WHAT THE EXERCISE ASKS: Reproduce verbatim everything in the records below from the line containing "Click the Cancel Appt. link" down to the line containing "Action: pos(494,18)", with both of those lines included.

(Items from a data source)
◇ ◇ ◇
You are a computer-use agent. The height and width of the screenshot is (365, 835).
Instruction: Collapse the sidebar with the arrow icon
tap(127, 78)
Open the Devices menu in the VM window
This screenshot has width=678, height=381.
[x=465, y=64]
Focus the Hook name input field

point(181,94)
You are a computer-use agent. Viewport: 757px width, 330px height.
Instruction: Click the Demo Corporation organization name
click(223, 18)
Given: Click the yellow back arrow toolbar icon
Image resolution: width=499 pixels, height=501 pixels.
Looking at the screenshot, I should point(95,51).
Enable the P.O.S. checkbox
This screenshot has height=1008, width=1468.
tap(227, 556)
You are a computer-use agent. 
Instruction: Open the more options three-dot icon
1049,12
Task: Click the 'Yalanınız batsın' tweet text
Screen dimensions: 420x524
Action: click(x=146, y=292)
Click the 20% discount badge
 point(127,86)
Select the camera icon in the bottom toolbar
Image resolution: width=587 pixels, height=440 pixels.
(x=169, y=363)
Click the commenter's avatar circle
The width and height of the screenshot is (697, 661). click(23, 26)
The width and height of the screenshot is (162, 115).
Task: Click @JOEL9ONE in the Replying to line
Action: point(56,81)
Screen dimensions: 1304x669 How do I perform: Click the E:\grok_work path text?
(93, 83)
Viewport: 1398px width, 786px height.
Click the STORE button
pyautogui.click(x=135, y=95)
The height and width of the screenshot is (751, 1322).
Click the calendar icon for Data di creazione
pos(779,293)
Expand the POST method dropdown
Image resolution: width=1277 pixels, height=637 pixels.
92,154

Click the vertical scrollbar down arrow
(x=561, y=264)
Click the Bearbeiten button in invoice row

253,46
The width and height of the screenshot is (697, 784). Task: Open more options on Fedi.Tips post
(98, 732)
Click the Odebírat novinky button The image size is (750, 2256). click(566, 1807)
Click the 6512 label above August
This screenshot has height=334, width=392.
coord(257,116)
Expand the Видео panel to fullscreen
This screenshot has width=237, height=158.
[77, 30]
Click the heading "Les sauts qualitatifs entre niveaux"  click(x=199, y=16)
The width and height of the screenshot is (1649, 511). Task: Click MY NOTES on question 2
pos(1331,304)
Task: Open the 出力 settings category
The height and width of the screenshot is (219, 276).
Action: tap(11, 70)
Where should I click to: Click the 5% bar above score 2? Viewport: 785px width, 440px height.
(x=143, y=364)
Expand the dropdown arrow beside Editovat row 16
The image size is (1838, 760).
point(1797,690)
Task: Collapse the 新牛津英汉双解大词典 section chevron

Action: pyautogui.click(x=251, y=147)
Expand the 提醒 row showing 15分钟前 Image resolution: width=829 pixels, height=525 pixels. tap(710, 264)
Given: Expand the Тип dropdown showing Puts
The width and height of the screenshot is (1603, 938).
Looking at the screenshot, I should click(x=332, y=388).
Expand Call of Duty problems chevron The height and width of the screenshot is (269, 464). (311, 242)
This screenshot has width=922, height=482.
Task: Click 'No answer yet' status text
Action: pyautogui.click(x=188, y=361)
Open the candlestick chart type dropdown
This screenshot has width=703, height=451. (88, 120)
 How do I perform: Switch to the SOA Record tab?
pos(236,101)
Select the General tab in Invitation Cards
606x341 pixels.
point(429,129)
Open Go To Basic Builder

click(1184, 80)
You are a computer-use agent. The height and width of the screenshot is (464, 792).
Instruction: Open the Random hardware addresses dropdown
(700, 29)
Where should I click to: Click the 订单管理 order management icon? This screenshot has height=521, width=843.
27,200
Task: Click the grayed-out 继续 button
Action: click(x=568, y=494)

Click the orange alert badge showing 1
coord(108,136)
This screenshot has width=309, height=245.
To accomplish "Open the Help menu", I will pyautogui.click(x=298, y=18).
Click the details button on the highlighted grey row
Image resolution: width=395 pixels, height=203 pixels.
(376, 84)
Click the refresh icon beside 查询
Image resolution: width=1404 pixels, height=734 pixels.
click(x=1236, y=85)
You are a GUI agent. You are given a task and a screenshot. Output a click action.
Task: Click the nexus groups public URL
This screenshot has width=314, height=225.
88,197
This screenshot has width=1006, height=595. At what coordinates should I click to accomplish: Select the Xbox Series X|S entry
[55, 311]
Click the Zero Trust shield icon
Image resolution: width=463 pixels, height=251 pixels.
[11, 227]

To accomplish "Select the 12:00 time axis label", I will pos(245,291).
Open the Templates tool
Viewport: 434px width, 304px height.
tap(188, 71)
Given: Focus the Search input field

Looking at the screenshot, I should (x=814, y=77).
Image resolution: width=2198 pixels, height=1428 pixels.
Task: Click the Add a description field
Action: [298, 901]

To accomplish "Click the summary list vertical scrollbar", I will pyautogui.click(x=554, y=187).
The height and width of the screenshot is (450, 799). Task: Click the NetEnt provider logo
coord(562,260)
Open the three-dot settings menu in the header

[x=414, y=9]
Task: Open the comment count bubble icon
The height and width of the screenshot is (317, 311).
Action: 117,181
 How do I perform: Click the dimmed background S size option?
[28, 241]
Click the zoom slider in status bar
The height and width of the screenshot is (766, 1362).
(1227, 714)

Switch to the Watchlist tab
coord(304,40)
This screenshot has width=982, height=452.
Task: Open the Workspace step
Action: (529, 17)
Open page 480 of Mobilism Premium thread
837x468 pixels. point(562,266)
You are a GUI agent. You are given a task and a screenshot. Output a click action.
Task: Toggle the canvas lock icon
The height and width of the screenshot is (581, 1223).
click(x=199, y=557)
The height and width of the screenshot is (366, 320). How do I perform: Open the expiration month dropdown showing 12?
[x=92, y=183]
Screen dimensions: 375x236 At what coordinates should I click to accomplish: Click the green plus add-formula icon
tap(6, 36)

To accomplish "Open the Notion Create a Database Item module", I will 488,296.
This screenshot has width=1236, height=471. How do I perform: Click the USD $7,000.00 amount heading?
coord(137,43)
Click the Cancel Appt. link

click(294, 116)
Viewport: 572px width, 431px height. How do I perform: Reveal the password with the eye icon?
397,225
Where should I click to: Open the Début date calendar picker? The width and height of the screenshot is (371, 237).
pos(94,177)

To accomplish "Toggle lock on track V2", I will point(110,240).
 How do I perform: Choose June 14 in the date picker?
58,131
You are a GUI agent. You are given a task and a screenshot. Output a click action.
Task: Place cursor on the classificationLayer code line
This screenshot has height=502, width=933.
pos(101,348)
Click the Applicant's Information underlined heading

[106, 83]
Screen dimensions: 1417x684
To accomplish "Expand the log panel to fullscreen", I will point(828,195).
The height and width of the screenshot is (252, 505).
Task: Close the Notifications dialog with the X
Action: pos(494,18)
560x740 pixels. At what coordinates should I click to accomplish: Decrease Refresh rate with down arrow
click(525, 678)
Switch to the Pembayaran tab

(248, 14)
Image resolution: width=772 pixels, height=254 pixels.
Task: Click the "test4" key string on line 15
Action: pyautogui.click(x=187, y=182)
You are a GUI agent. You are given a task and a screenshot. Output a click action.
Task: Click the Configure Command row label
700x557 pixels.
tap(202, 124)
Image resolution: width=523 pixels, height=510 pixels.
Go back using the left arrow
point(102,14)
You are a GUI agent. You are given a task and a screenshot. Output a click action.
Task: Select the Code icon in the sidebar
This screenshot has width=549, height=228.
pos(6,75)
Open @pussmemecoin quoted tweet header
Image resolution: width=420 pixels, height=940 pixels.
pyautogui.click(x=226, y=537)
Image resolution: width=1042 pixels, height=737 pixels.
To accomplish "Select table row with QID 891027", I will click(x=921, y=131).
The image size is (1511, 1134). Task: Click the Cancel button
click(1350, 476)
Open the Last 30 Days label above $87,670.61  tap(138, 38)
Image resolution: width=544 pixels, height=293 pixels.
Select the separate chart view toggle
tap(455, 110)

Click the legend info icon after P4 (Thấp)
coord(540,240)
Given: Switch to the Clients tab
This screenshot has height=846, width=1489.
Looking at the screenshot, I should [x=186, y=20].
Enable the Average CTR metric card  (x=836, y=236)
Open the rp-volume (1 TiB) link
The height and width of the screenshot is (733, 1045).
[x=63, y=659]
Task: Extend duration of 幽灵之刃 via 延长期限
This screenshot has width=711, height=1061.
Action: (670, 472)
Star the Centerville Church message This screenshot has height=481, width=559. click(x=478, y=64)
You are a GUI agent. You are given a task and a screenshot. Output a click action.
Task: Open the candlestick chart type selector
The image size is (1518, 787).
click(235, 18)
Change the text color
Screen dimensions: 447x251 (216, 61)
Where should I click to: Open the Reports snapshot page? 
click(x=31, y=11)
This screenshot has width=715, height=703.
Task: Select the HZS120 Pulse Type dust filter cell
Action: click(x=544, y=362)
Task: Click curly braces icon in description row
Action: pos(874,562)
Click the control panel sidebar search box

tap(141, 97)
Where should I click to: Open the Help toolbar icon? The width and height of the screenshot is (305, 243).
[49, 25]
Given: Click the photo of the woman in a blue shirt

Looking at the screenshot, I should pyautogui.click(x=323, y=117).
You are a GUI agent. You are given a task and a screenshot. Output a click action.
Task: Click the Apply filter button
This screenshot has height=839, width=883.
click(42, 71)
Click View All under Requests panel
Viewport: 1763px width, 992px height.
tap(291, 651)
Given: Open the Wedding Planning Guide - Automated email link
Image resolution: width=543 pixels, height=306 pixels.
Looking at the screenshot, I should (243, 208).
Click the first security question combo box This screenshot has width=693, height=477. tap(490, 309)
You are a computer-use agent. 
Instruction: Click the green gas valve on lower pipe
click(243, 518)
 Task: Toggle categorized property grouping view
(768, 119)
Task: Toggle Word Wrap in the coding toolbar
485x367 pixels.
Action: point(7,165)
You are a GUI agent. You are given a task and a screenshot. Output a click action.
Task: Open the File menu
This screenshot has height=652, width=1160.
◇ ◇ ◇
EXERCISE RESULT:
Click the Cancel Appt. link

click(294, 116)
Viewport: 572px width, 431px height. How do I perform: Reveal the password with the eye icon?
397,225
Where should I click to: Open the Début date calendar picker? The width and height of the screenshot is (371, 237).
pos(94,177)

To accomplish "Toggle lock on track V2", I will point(110,240).
 How do I perform: Choose June 14 in the date picker?
58,131
You are a GUI agent. You are given a task and a screenshot. Output a click action.
Task: Place cursor on the classificationLayer code line
This screenshot has height=502, width=933.
pos(101,348)
Click the Applicant's Information underlined heading

[106, 83]
Screen dimensions: 1417x684
To accomplish "Expand the log panel to fullscreen", I will point(828,195).
The height and width of the screenshot is (252, 505).
Task: Close the Notifications dialog with the X
Action: pos(494,18)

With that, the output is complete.